The remains of the snack were taken away. Curtis slid his tray into its space in the armrest. He leaned forward and snapped out the telephone.

Three

1

Colin Bennett drove his little Honda Civic out the East Coast Parkway to Changi International Airport, followed the signs to Terminal 2, and stopped as close as possible to the glass doors where the arriving passengers streamed out, deploying into the taxis and buses and limousines and private cars funneled into orderly ranks; neat and tidy and controlled, like everything else in Singapore.

His Timex said quarter to seven (he’d long ago pawned the Rolex), so the Air Singapore flight from Sydney should be landing just about now. Changi was noted for its efficiency; within fifteen minutes, that flow of incomers over there, through with Customs and reunited with their luggage, would include the travelers from Australia.

Bennett picked up the three pages of faxed photos from the seat beside him, and studied them once again.

Jerry Diedrich. Always with his mouth open, always looking aggravated and aggrieved. The perfect look for those morons at Planetwatch.

“This is your lucky day, boyo,” he told himself, and smiled out at the endless herd of travelers, waiting for Jerry Diedrich to appear. “You’ll have no trouble pickin him out,” he assured himself, “and the next thing you know you’ll be fat and happy again, and damn well time for it, too. God bless Richard Curtis and keep him warm and content.”

Colin Bennett had started talking to himself two years ago, after the wife and kiddies left. He didn’t blame Brenda, he knew he’d turned mean and solitary after he’d lost his job, but there hadn’t seemed to be any way to break out of the pattern. Self-destructive, nasty, he’d become someone no one wanted to be around except himself, so that’s who he talked to.

He didn’t blame Curtis either, for firing him. Curtis had had damn good reason. And Curtis hadn’t even known the full extent of the mess Colin Bennett had made of things. He didn’t know a man had died.

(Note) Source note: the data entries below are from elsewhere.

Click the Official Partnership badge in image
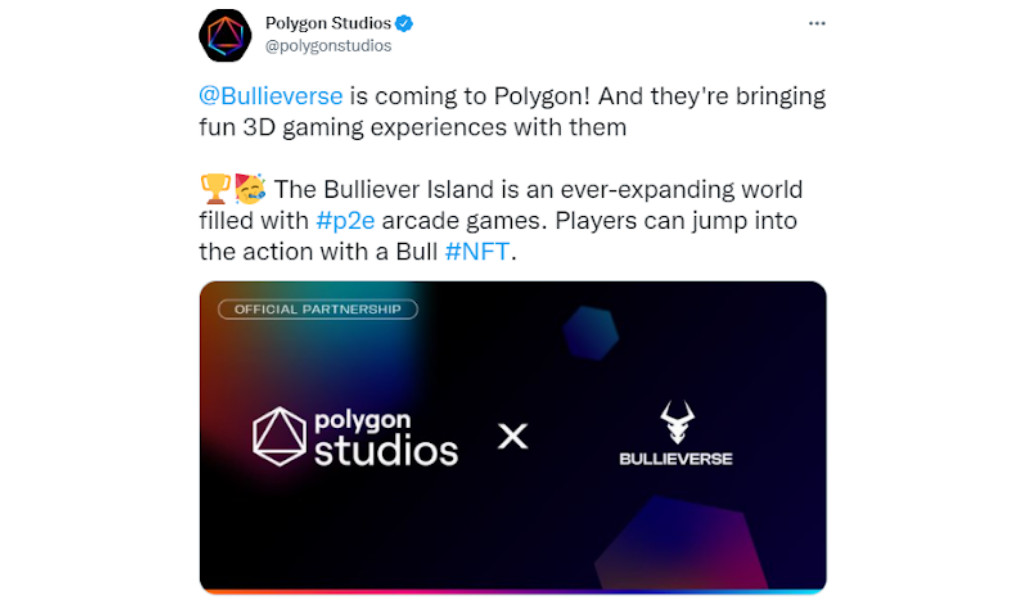1024x600 pixels. tap(318, 309)
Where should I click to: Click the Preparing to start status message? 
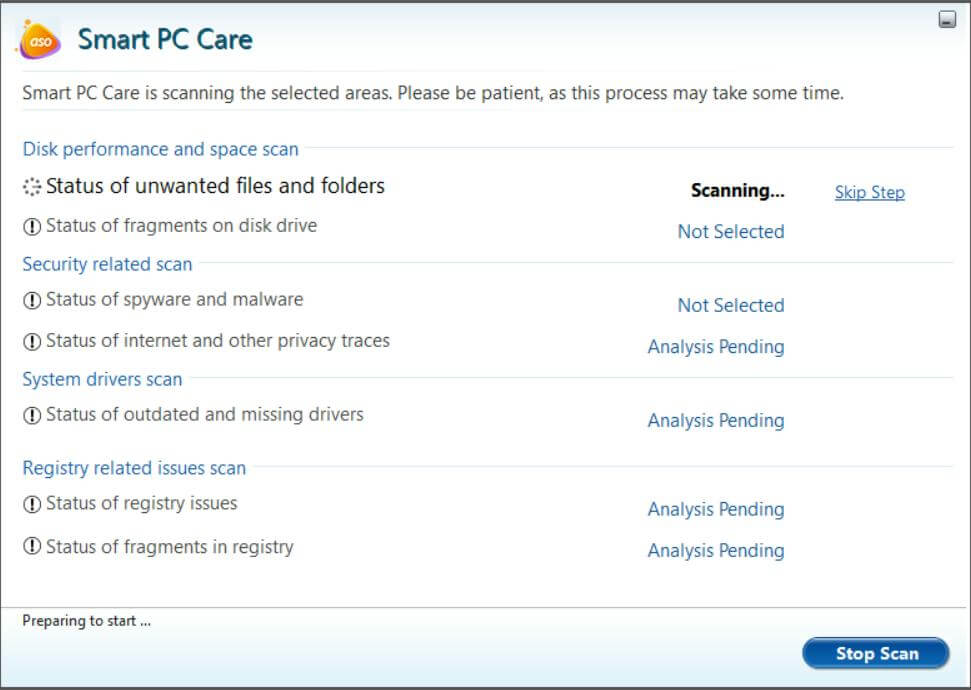(86, 621)
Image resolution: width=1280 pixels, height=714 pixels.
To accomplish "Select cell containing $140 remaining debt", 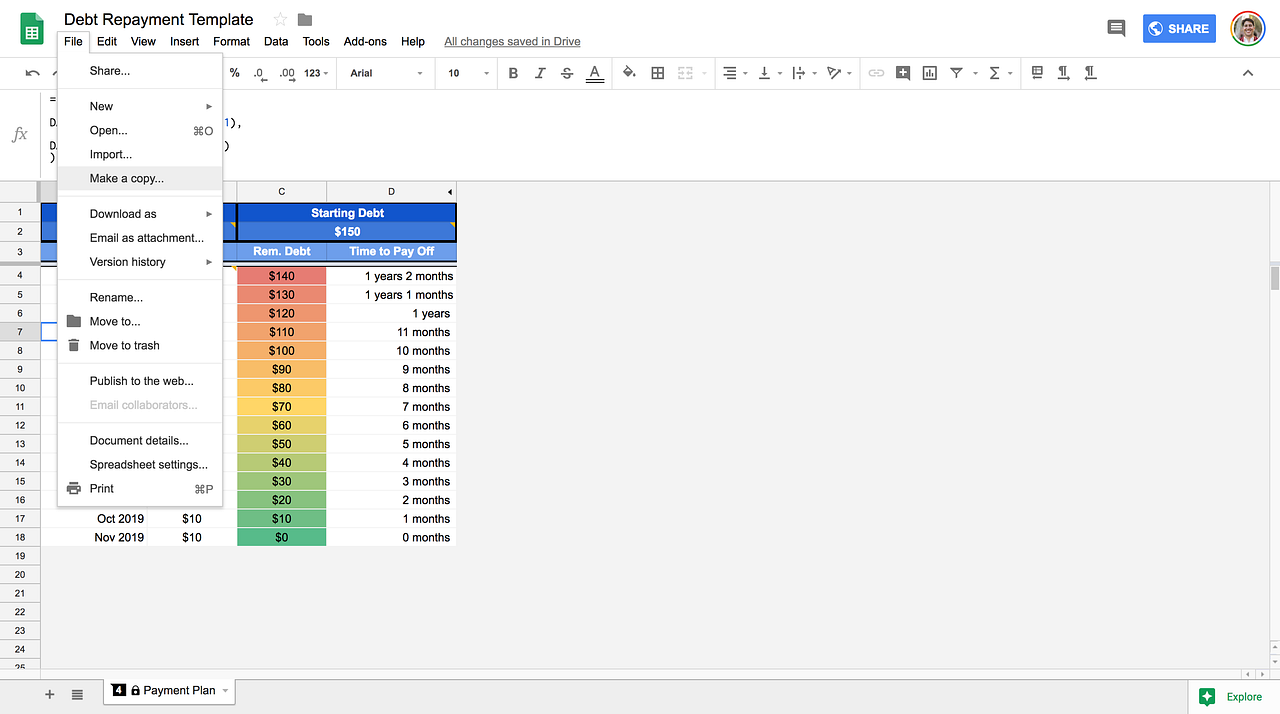I will (282, 276).
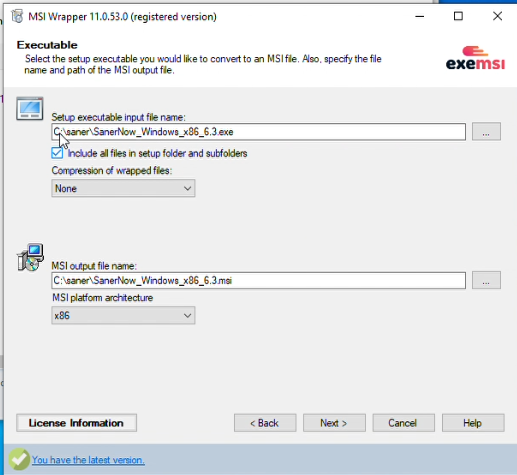Click the MSI installer package icon
The width and height of the screenshot is (517, 475).
(x=30, y=257)
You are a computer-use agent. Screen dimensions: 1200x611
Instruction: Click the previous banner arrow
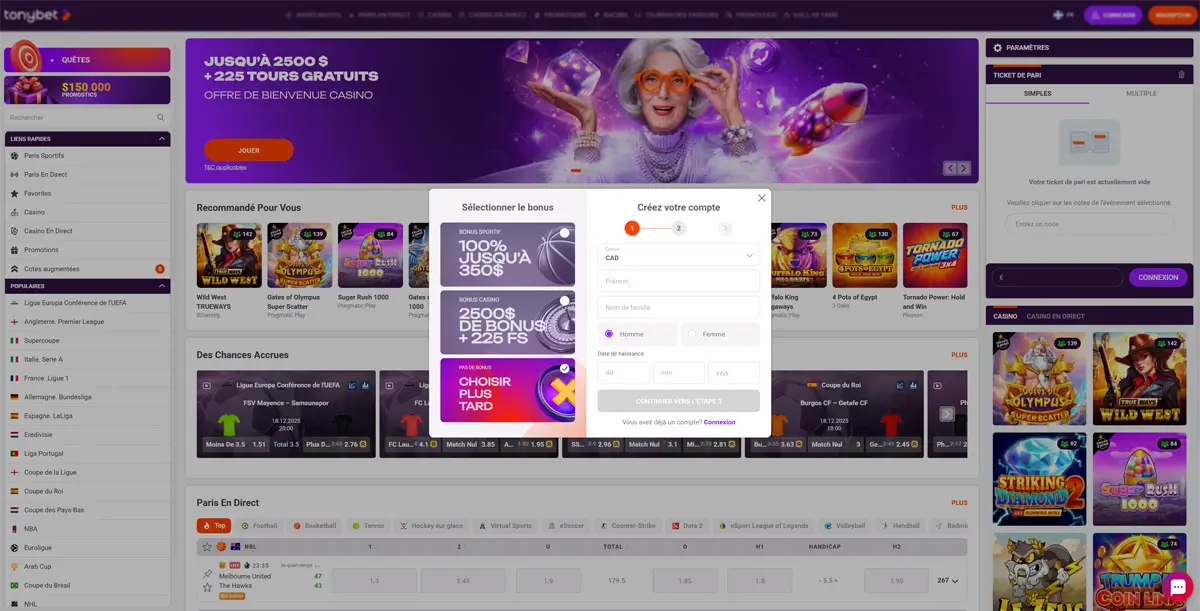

Bennett was a construction man by trade, or had been, a big burly fellow — too large for this Honda Civic, for instance, which he seemed to wear rather than ride in — who had worked for RC Structural for nine years before he’d made his beaut of a mistake. In that time, he’d moved up from crew foreman to works manager, running the whole damn site for the engineers. In those days, he was outgoing and popular, a cheerful rowdy sort of man who claimed he got along with everybody because he looked like everybody, which was very nearly true. His father had been half English and half Malay, while his mother was half Dutch and half Chinese, and the mixture had created a big man whose squarish face featured slightly uptilted eyes, a gently mashed nose, a broad mouth and high prominent cheekbones. His ears lay flat to his skull, and his hair was straight and thick and black, now beginning to gray at the sides.